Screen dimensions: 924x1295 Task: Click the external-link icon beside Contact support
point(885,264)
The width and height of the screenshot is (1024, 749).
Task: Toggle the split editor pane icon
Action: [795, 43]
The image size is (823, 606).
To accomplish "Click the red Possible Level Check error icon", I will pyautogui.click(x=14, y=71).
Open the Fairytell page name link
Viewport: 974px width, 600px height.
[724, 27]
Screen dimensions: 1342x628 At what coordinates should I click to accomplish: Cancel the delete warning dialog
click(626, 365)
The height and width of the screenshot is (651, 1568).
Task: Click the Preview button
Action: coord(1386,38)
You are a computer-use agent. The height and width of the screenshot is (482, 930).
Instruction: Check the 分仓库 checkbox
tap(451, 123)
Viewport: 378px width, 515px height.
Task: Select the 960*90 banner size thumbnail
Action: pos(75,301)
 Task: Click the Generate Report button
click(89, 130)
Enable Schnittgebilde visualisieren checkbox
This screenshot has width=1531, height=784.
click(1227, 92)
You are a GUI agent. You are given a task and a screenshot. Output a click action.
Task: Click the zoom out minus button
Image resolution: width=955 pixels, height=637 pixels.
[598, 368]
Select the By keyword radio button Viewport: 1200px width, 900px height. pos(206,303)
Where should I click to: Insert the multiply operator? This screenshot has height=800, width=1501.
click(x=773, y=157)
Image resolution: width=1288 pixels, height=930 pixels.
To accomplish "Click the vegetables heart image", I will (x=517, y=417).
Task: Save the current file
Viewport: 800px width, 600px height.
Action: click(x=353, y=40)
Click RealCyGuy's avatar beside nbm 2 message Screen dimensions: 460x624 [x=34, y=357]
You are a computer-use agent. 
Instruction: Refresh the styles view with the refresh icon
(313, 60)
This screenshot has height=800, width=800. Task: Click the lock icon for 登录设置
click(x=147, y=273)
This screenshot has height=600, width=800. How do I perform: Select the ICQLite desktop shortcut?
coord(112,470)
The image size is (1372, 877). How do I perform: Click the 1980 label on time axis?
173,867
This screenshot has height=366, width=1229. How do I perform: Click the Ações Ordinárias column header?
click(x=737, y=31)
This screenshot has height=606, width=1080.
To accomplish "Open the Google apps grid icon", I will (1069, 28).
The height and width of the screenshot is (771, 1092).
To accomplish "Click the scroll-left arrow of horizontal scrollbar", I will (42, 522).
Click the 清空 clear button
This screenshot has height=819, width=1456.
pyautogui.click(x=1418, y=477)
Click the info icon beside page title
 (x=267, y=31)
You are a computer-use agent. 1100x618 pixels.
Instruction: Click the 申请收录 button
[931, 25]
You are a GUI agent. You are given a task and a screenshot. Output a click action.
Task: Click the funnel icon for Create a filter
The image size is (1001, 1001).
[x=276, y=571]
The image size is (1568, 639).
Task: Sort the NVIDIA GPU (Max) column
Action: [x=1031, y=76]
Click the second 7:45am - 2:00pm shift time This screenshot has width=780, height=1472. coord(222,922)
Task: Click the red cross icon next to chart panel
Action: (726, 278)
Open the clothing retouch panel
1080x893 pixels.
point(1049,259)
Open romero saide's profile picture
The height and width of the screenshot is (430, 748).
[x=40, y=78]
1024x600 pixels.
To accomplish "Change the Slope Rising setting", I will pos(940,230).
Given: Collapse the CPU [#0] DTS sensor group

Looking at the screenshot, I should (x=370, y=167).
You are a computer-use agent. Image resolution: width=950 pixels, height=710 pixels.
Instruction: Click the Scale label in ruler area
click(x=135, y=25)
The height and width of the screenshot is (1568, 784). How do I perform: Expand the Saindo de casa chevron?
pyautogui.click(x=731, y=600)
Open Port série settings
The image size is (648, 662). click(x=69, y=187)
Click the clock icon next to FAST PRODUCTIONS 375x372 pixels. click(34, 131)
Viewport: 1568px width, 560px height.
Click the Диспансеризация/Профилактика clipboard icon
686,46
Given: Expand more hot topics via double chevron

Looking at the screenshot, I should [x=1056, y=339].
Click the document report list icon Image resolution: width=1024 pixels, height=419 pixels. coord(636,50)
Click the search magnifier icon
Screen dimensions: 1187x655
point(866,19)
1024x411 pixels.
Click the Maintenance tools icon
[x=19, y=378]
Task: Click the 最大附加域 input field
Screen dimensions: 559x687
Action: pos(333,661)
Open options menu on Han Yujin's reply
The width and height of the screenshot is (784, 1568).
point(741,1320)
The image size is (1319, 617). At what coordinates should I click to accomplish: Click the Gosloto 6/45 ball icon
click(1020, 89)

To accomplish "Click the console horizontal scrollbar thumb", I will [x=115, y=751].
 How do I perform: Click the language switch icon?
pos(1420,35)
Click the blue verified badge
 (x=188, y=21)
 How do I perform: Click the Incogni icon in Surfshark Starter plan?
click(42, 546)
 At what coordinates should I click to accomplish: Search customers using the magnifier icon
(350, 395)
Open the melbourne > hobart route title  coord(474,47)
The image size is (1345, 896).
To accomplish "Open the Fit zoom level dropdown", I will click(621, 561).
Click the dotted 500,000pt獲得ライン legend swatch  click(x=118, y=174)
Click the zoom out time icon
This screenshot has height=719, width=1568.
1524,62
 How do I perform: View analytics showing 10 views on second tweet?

------------------------

-- The task --
Reproduce the entries above in full by retyping them exactly.

-- Final answer --
Screen dimensions: 924x1295 Task: Click the external-link icon beside Contact support
point(885,264)
The width and height of the screenshot is (1024, 749).
Task: Toggle the split editor pane icon
Action: [795, 43]
The image size is (823, 606).
To accomplish "Click the red Possible Level Check error icon", I will pyautogui.click(x=14, y=71).
Open the Fairytell page name link
Viewport: 974px width, 600px height.
[724, 27]
Screen dimensions: 1342x628 At what coordinates should I click to accomplish: Cancel the delete warning dialog
click(626, 365)
The height and width of the screenshot is (651, 1568).
Task: Click the Preview button
Action: coord(1386,38)
You are a computer-use agent. The height and width of the screenshot is (482, 930).
Instruction: Check the 分仓库 checkbox
tap(451, 123)
Viewport: 378px width, 515px height.
Task: Select the 960*90 banner size thumbnail
Action: pos(75,301)
 Task: Click the Generate Report button
click(89, 130)
Enable Schnittgebilde visualisieren checkbox
This screenshot has width=1531, height=784.
click(1227, 92)
You are a GUI agent. You are given a task and a screenshot. Output a click action.
Task: Click the zoom out minus button
Image resolution: width=955 pixels, height=637 pixels.
[598, 368]
Select the By keyword radio button Viewport: 1200px width, 900px height. pos(206,303)
Where should I click to: Insert the multiply operator? This screenshot has height=800, width=1501.
click(x=773, y=157)
Image resolution: width=1288 pixels, height=930 pixels.
To accomplish "Click the vegetables heart image", I will (x=517, y=417).
Task: Save the current file
Viewport: 800px width, 600px height.
Action: click(x=353, y=40)
Click RealCyGuy's avatar beside nbm 2 message Screen dimensions: 460x624 [x=34, y=357]
You are a computer-use agent. 
Instruction: Refresh the styles view with the refresh icon
(313, 60)
This screenshot has height=800, width=800. Task: Click the lock icon for 登录设置
click(x=147, y=273)
This screenshot has height=600, width=800. How do I perform: Select the ICQLite desktop shortcut?
coord(112,470)
The image size is (1372, 877). How do I perform: Click the 1980 label on time axis?
173,867
This screenshot has height=366, width=1229. How do I perform: Click the Ações Ordinárias column header?
click(x=737, y=31)
This screenshot has height=606, width=1080.
To accomplish "Open the Google apps grid icon", I will (1069, 28).
The height and width of the screenshot is (771, 1092).
To accomplish "Click the scroll-left arrow of horizontal scrollbar", I will (42, 522).
Click the 清空 clear button
This screenshot has height=819, width=1456.
pyautogui.click(x=1418, y=477)
Click the info icon beside page title
 (x=267, y=31)
You are a computer-use agent. 1100x618 pixels.
Instruction: Click the 申请收录 button
[931, 25]
You are a GUI agent. You are given a task and a screenshot. Output a click action.
Task: Click the funnel icon for Create a filter
The image size is (1001, 1001).
[x=276, y=571]
The image size is (1568, 639).
Task: Sort the NVIDIA GPU (Max) column
Action: [x=1031, y=76]
Click the second 7:45am - 2:00pm shift time This screenshot has width=780, height=1472. coord(222,922)
Task: Click the red cross icon next to chart panel
Action: (726, 278)
Open the clothing retouch panel
1080x893 pixels.
point(1049,259)
Open romero saide's profile picture
The height and width of the screenshot is (430, 748).
[x=40, y=78]
1024x600 pixels.
To accomplish "Change the Slope Rising setting", I will pos(940,230).
Given: Collapse the CPU [#0] DTS sensor group

Looking at the screenshot, I should (x=370, y=167).
You are a computer-use agent. Image resolution: width=950 pixels, height=710 pixels.
Instruction: Click the Scale label in ruler area
click(x=135, y=25)
The height and width of the screenshot is (1568, 784). How do I perform: Expand the Saindo de casa chevron?
pyautogui.click(x=731, y=600)
Open Port série settings
The image size is (648, 662). click(x=69, y=187)
Click the clock icon next to FAST PRODUCTIONS 375x372 pixels. click(34, 131)
Viewport: 1568px width, 560px height.
Click the Диспансеризация/Профилактика clipboard icon
686,46
Given: Expand more hot topics via double chevron

Looking at the screenshot, I should [x=1056, y=339].
Click the document report list icon Image resolution: width=1024 pixels, height=419 pixels. coord(636,50)
Click the search magnifier icon
Screen dimensions: 1187x655
point(866,19)
1024x411 pixels.
Click the Maintenance tools icon
[x=19, y=378]
Task: Click the 最大附加域 input field
Screen dimensions: 559x687
Action: pos(333,661)
Open options menu on Han Yujin's reply
The width and height of the screenshot is (784, 1568).
point(741,1320)
The image size is (1319, 617). At what coordinates should I click to accomplish: Click the Gosloto 6/45 ball icon
click(1020, 89)

To accomplish "Click the console horizontal scrollbar thumb", I will [x=115, y=751].
 How do I perform: Click the language switch icon?
pos(1420,35)
Click the blue verified badge
 (x=188, y=21)
 How do I perform: Click the Incogni icon in Surfshark Starter plan?
click(42, 546)
 At what coordinates should I click to accomplish: Search customers using the magnifier icon
(350, 395)
Open the melbourne > hobart route title  coord(474,47)
The image size is (1345, 896).
To accomplish "Open the Fit zoom level dropdown", I will click(621, 561).
Click the dotted 500,000pt獲得ライン legend swatch  click(x=118, y=174)
Click the zoom out time icon
This screenshot has height=719, width=1568.
1524,62
 How do I perform: View analytics showing 10 views on second tweet?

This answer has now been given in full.